> Stated goal 1: Reproduce exactly the lines of the listing below, starting with the line that contains "Philip Oakey (78, 624)" and going on through the last line of the listing. Leave the pictures out of your answer.

> Text section:
======
21 Replies Latest reply on Mar 13, 2014 6:32 AM by ravkum

    OpenCL miscompiles and I have a clean reproducible case

    msoos

      As explained in Bug 994 – OpenCL kernel miscompiles, a minimal test case is attached the v9.5 (and many previous OpenCL compilers) miscompile the kernel in msoos/amdmiscompile · GitHub It's quite easy to check that the code it correct, and the code doesn't get miscompiled if the OpenCL compiler is asked not to optimize, or if it is asked to compile for and run on the CPU. Please read the README.md in the github repo, or read it online on the github webpage.

       

      I believe this is quite a serious bug and given that I have worked a lot to provide an extremely trivial test-case, it should be easy to find the bug and fix it in the OpenCL compiler. This bug is hit by one of my kernels, preventing me from using the many AMD cards I have to accelerate a computation. This bug is probably also triggered by other kernels, leading to wrong computations on AMD cards. This may mean wrong results for physics simulations, wrong reconstruction of X-Ray images, etc. In other words, depending on the use-case, it can have serious consequences. I would be very grateful if the bug was fixed as soon as possible.

       

      Thanks in advance!

        • Re: OpenCL miscompiles and I have a clean reproducible case
          ivan

          Hi there,

           

          Have you figured out what's the problem? It seems that I have a similar bug posted here. Still have no ideas what to do, how to fix, and where to post it.

          • Re: OpenCL miscompiles and I have a clean reproducible case
            ekondis

            I tried the code you've uploaded to github and I have to note that it didn't behave always on the same way. Trying it on the CPU, sometimes it run ok and sometimes it did not. Even more important is that I tried it on an NVidia GPU and it also did not produce correct results! Here is the output:

             

            Options you gave: 
            - Using GPU for computation
            - Optimizing compilation
            Num platforms: 1
             Platform name: NVIDIA CUDA
             Platform version: OpenCL 1.1 CUDA 4.2.1
            Num GPU device(s) recognized: 1
            Item size: 64
            Created command queue
            Building program..
======
> Data records:
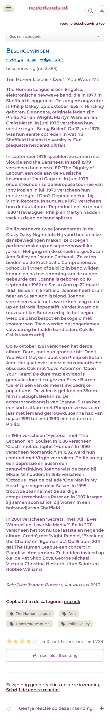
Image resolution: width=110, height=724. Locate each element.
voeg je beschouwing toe (82, 23)
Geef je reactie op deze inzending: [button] (56, 708)
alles (31, 59)
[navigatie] (8, 8)
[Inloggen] (102, 10)
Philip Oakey (78, 624)
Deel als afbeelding (59, 655)
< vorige (14, 59)
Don (72, 614)
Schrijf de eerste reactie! (33, 689)
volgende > (52, 59)
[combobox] (52, 36)
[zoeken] (90, 11)
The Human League (33, 614)
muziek (72, 601)
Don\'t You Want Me (33, 624)
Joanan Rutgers (45, 584)
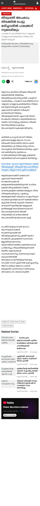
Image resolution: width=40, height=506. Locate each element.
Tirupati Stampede (7, 326)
======
> Stated goal 2: From the forum thread on the OpenCL miscompilation above, write out exactly the passage starting with "I believe this" and going on through "soon as possible.".

> Expected output 1:
Philip Oakey (78, 624)
Deel als afbeelding (59, 655)
< vorige (14, 59)
Don (72, 614)
Schrijf de eerste reactie! (33, 689)
volgende > (52, 59)
[combobox] (52, 36)
[zoeken] (90, 11)
The Human League (33, 614)
muziek (72, 601)
Don\'t You Want Me (33, 624)
Joanan Rutgers (45, 584)
Image resolution: width=40, height=506. Locate each element.
Tirupati Stampede (7, 326)

> Expected output 2:
I believe this is quite a serious bug and given that I have worked a lot to provide an extremely trivial test-case, it should be easy to find the bug and fix it in the OpenCL compiler. This bug is hit by one of my kernels, preventing me from using the many AMD cards I have to accelerate a computation. This bug is probably also triggered by other kernels, leading to wrong computations on AMD cards. This may mean wrong results for physics simulations, wrong reconstruction of X-Ray images, etc. In other words, depending on the use-case, it can have serious consequences. I would be very grateful if the bug was fixed as soon as possible.